Once Botox is retrieved from the vial, the physician can add as much saline as they want to the Botox. The more saline they add to the Botox vial, the less active it becomes. The process of adding saline into the Botox is called “reconstitution,” but it can also be called a dilution process since it enables a physician to dilute the complex.
Botox provides a recommended standard for saline reconstitution and doses per area. The following is an overview of recommended dosages per area:
- Forehead Lines: 15 to 20 units for women, and 20 to 30 units for men.
- Glabellar Lines: 20 to 30 units for women, and 30 to 40 units for men.
- Crow’s Feet: 16 to 32 total units for women, and 12 to 16 total units for men.
- Perioral Area: 4 to 10 units for women and men.
- Dimpled Chin: 2 to 6 units for women, and 2 to 8 units for men.
This recommendation chart establishes the Botox dosage for each treatment area. However, physicians can also meet this standard by mixing more saline than recommended in each unit of Botox. Thus, you may think you’re getting a good dosage of Botox, but you may not realize that most of it is saline.

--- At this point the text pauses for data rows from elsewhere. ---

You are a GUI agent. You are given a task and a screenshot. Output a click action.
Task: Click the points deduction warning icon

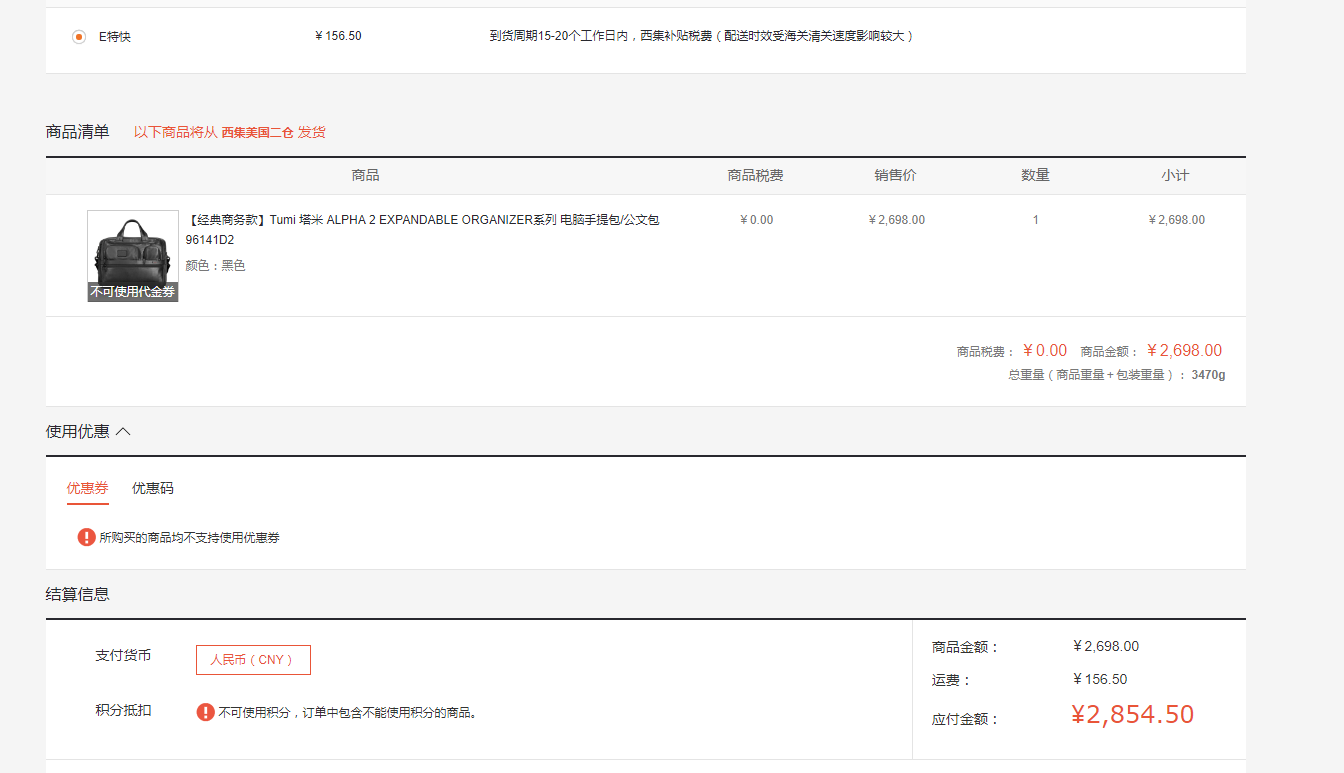tap(207, 711)
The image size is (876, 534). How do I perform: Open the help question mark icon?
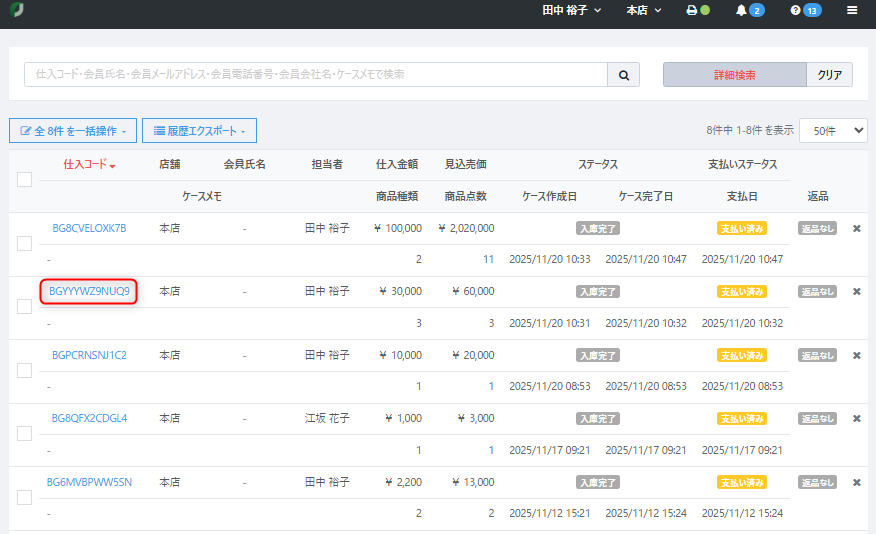click(x=796, y=11)
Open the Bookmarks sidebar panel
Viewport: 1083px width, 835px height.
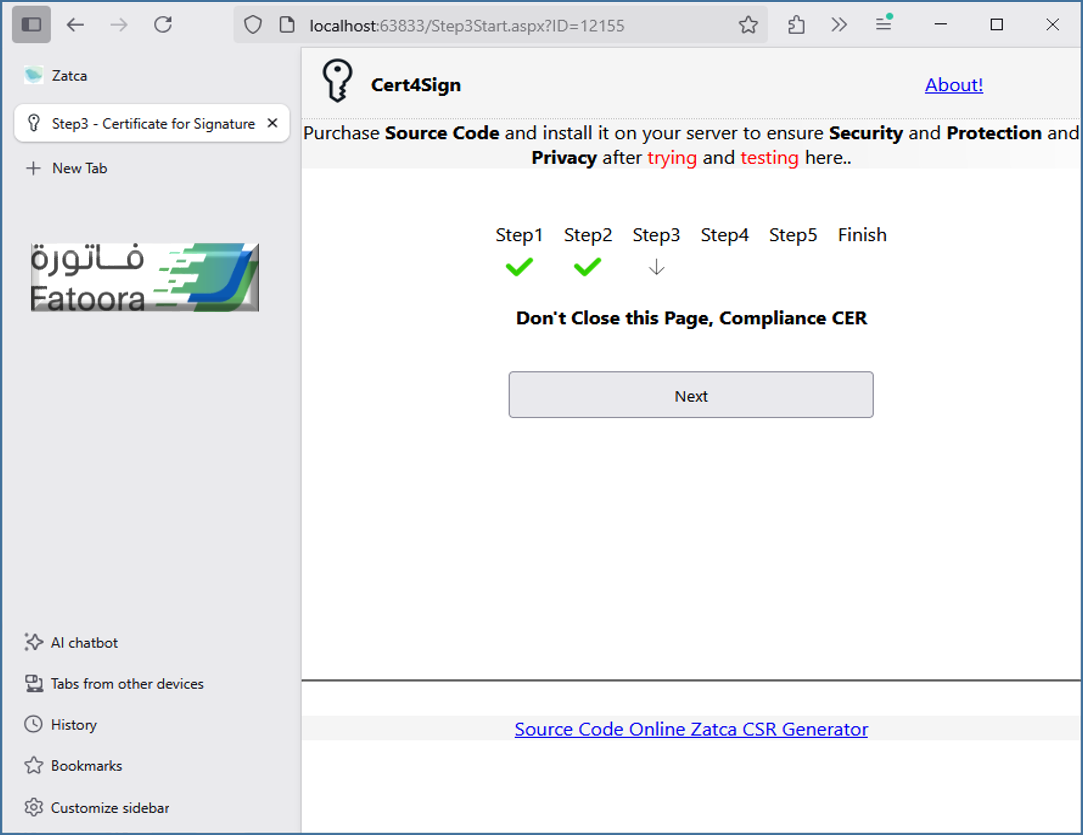point(86,766)
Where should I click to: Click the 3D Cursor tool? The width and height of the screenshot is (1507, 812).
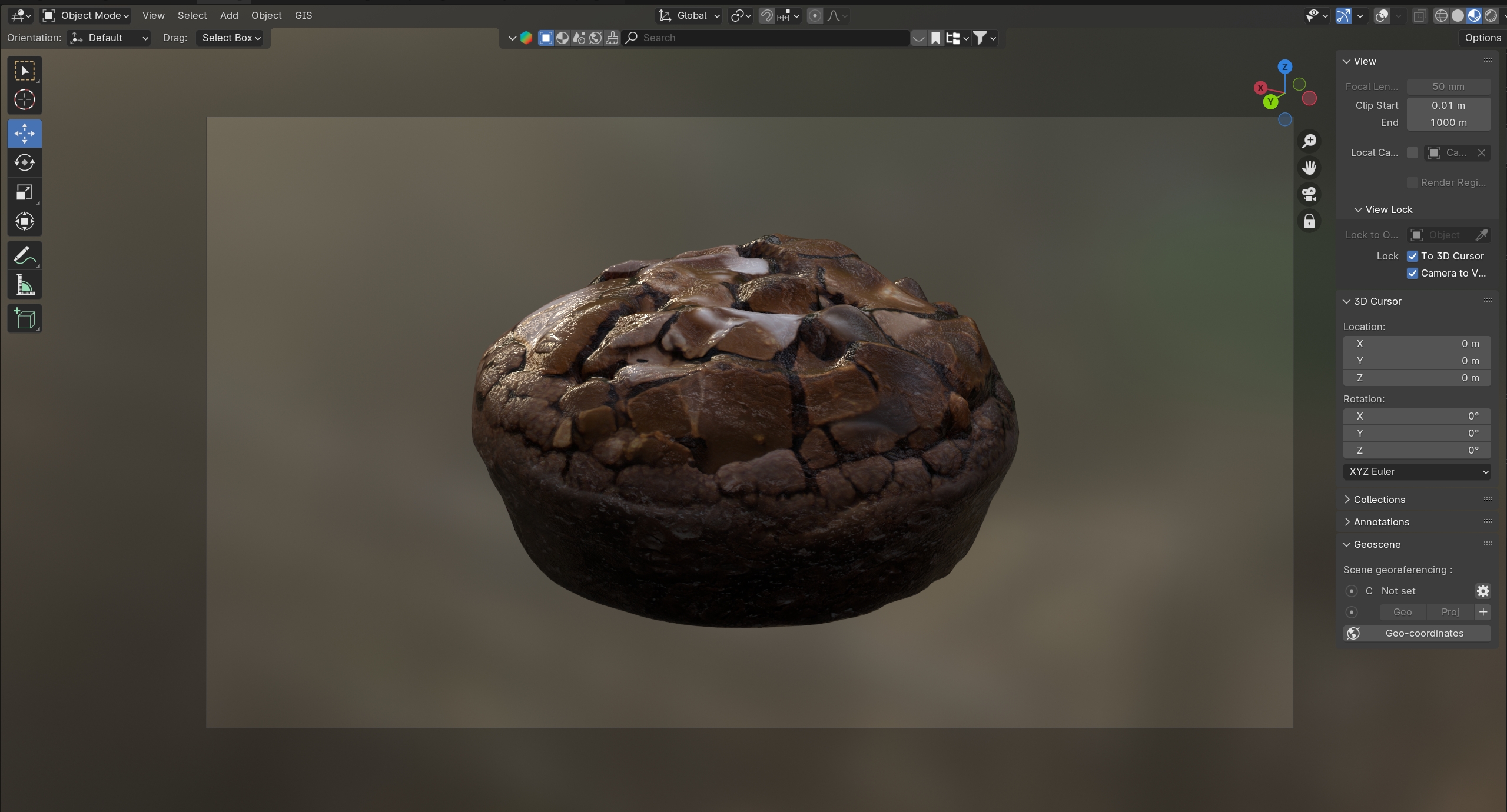tap(24, 100)
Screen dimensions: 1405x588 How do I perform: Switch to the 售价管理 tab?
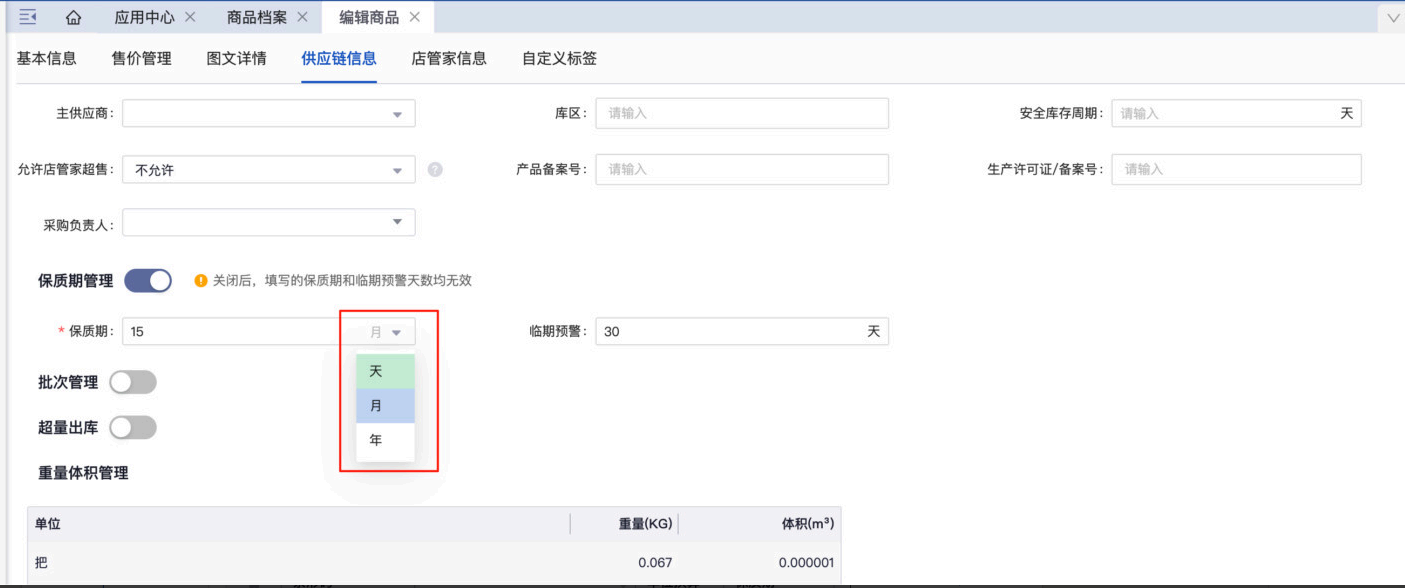(141, 58)
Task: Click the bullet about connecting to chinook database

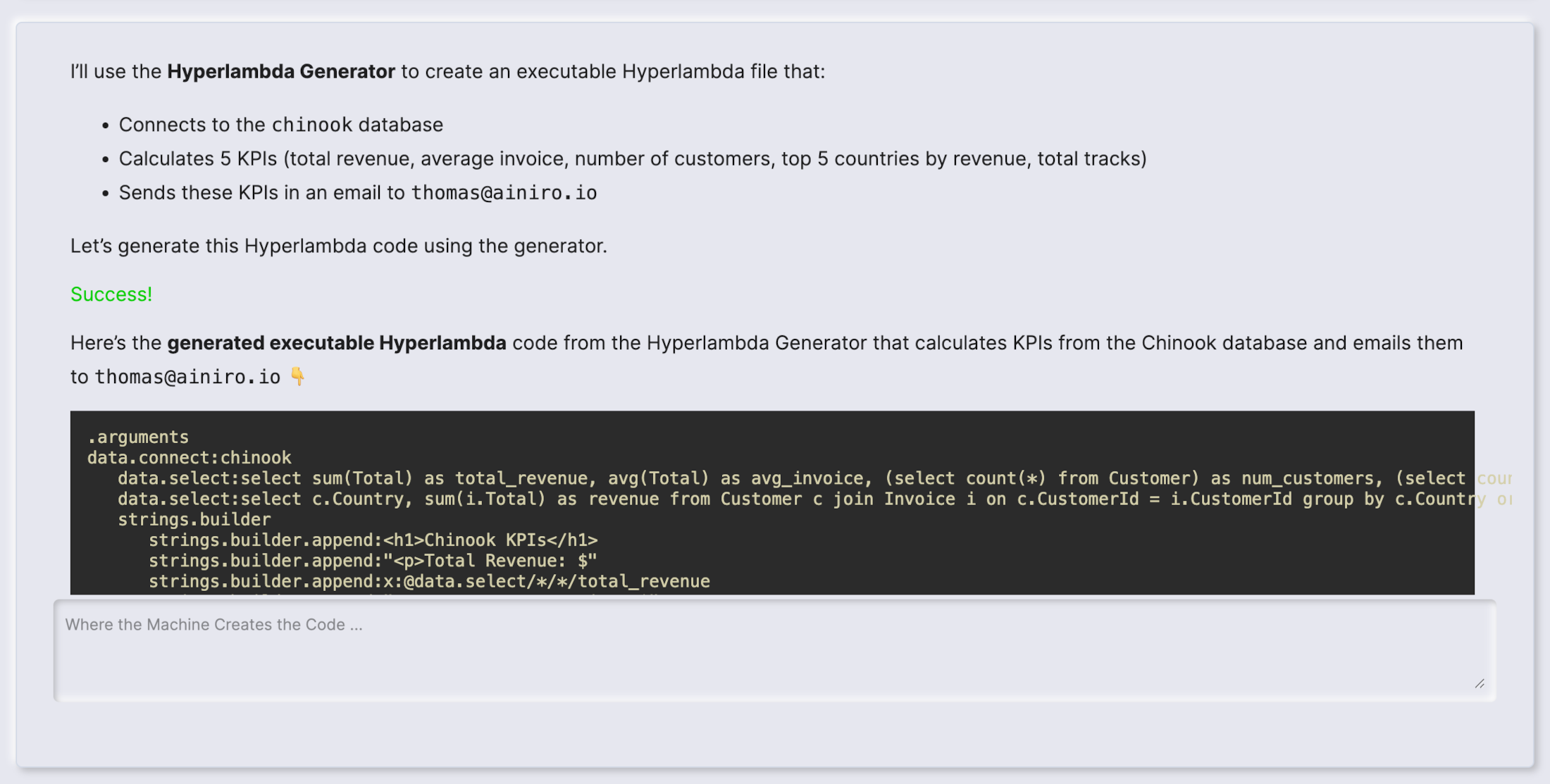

Lots of physicians offer “discount Botox” to attract unsuspecting patients with the promise of cheap cosmetic enhancements. You should always be wary of any discount or bargain offers. Even if the physician provides the highest recommended standard of dosage, they may provide seriously diluted toxin that has little to no effect.
Ask the Right Questions
The best way to ensure you get the right Botox is to find a reputable and board-certified doctor. You must find a doctor with an exceptional reputation and standing in the cosmetic treatment community. Furthermore, you should also be vigilant against bargain and discount offers.
When you finally find a cosmetic doctor for Botox injections, please ask the right questions:
- How many units do you inject in that area?
- What is your reconstitution ratio?
Asking the right questions does two things. First, you ensure that you’re given the appropriate dosage of Botox. Second, it informs the cosmetic doctor that you’ve done your research, and they’re less likely to inject a diluted or ineffective Botox dose.